I live in Barrie but I’m now thinking of joining the CAF but would like to be stationed at Borden where I can work on the Griffin helicopters.  Do a lot of people try to get stationed at Borden.?  Are my chances good?

Also dose anyone know if the new Cyclone helicopter will ever get stationed at Borden as I know that most will be working on ships to replace the Seaking.

Regards.

Mike.


----------



## aesop081 (27 Jul 2008)

My answer to your PM should clear a few things up.


----------



## Klinkaroo (27 Jul 2008)

Well I can answer at least one pretty confidently, the Cyclone will 99.999% sure will never be stationed in Borden. They would be run out of the two bases on each coast.

Also I don't mean to be rude or anything, but if you don't want to leave your hometown the CF might not be the best choice because the CF will move you around as they see fit for operations.

But then again you never know if you ask for Borden they could possibly give you that choice but honestly what I see with the current trends you probably would not get it.


----------



## cp140tech (27 Jul 2008)

It is my understanding that 400 Sqn in Borden is largely made up of reserve technicians.  Give them a shout and see if they need people.
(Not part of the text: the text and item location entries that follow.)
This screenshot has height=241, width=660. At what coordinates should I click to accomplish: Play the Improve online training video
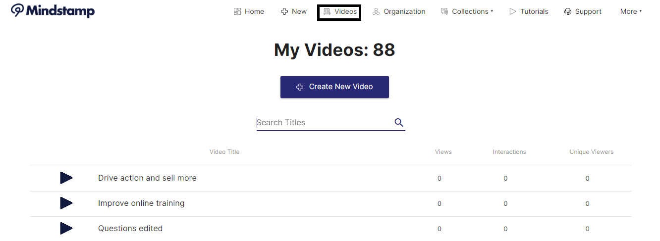[66, 203]
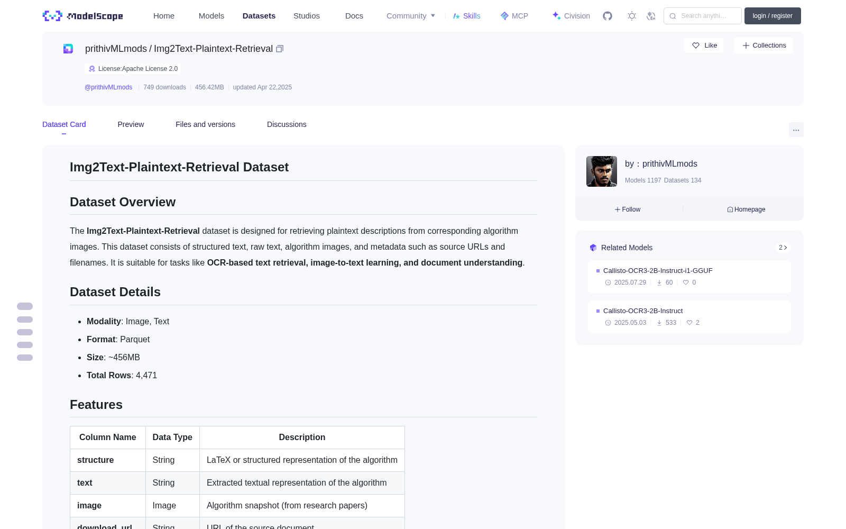Switch site language with translate icon
846x529 pixels.
(x=651, y=16)
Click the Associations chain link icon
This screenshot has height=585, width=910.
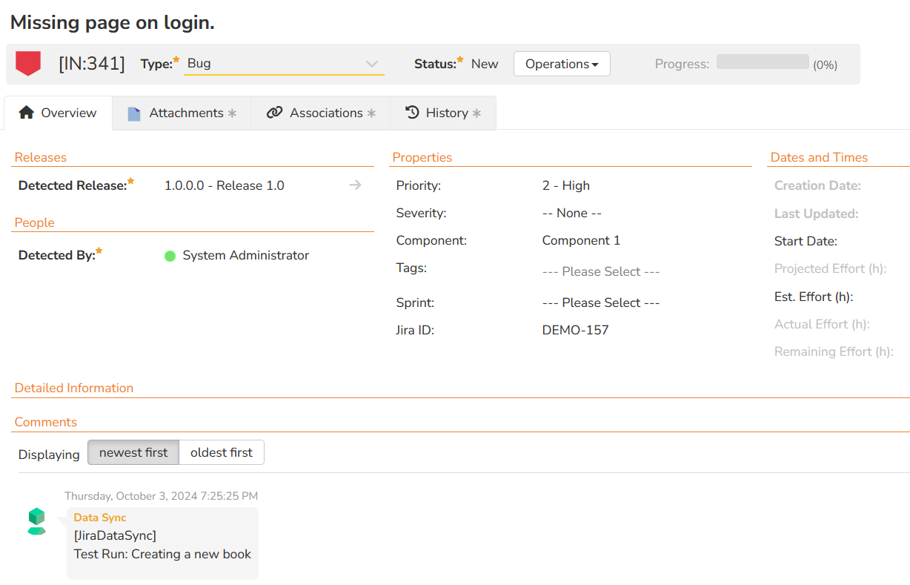[x=275, y=113]

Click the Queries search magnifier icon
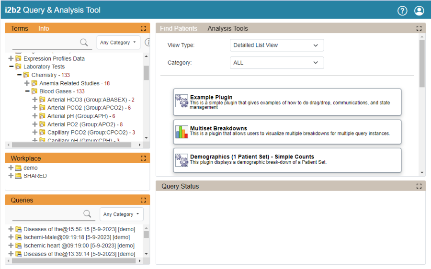pos(87,214)
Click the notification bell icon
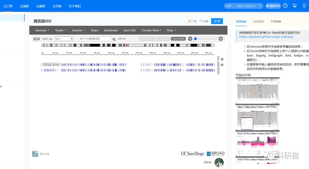Image resolution: width=309 pixels, height=169 pixels. point(304,5)
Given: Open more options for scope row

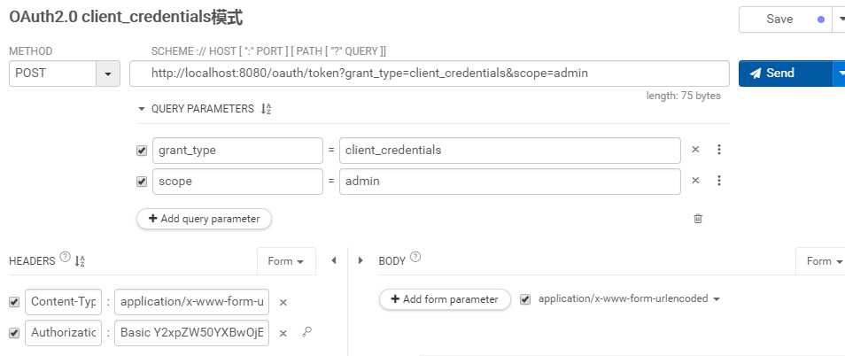Looking at the screenshot, I should [x=718, y=181].
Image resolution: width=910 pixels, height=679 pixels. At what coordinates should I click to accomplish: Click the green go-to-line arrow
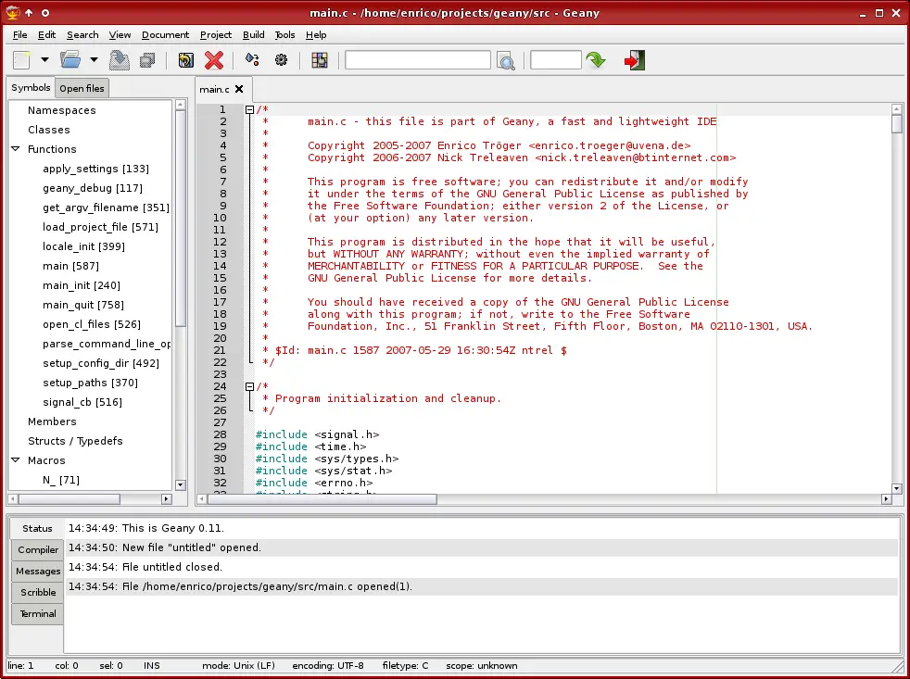(x=596, y=60)
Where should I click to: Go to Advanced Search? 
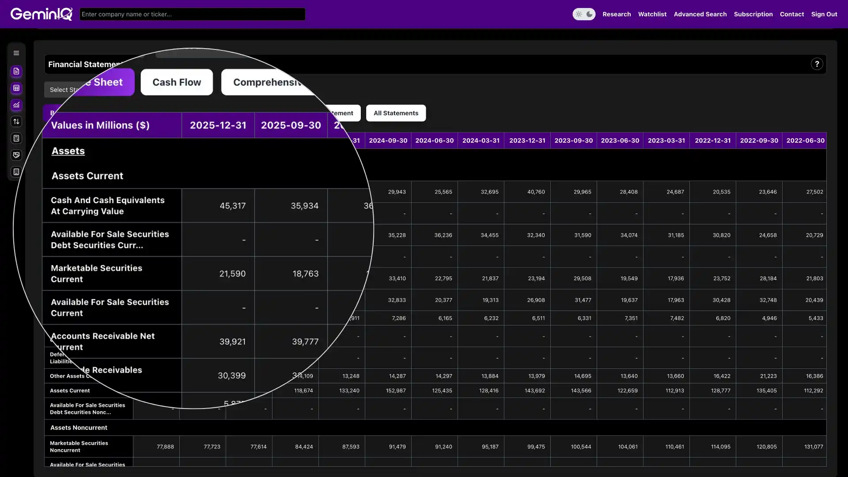tap(700, 14)
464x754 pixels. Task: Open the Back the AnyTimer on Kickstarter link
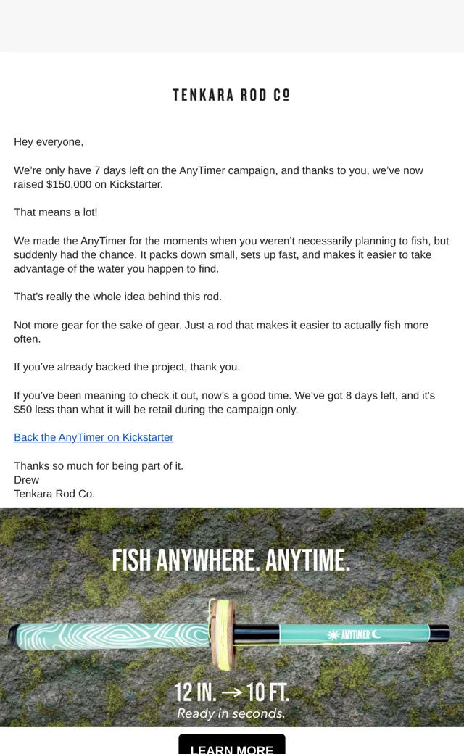94,437
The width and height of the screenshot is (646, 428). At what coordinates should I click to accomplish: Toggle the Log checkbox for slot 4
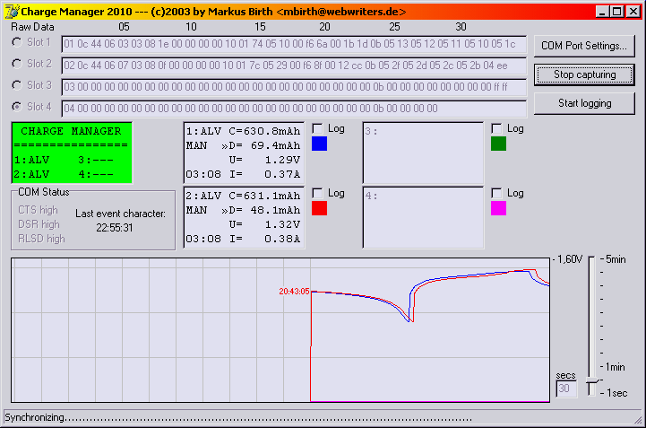pyautogui.click(x=497, y=193)
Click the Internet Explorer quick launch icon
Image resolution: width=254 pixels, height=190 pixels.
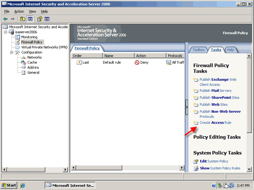[x=22, y=185]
I don't think you'll see any Cyclones in Borden.


----------



## mikhar (27 Jul 2008)

Thank's for the info everyone,

If anyone else has any input please feel free.  I think that I will put Borden as my first choice and Trenton as the second, hopefully I will get one of the two.  If not where ever here I come.


----------



## Klinkaroo (27 Jul 2008)

But if you are untrained you will get at least 6 months in Borden because this is what you're training will look like

13 weeks in St-Jean-Richelieu Quebec for your BMQ (Basic Military Qualification)
6 months in Kingston for POET
6 months in Borden for AVS QL3 training

After all that then you get posted to a Maintenance Squadron for your OJT


----------



## aesop081 (27 Jul 2008)

Klinkaroo said:
			
		

> After all that then you get posted to a Maintenance Squadron for your OJT



Or to a line Sqn .............


----------



## Jorkapp (28 Jul 2008)

> ...where I can work on the Griffin helicopters.



This kind of helicopter?







I think you meant Griff*o*n Helicopter.

Sorry, just had to do it.


----------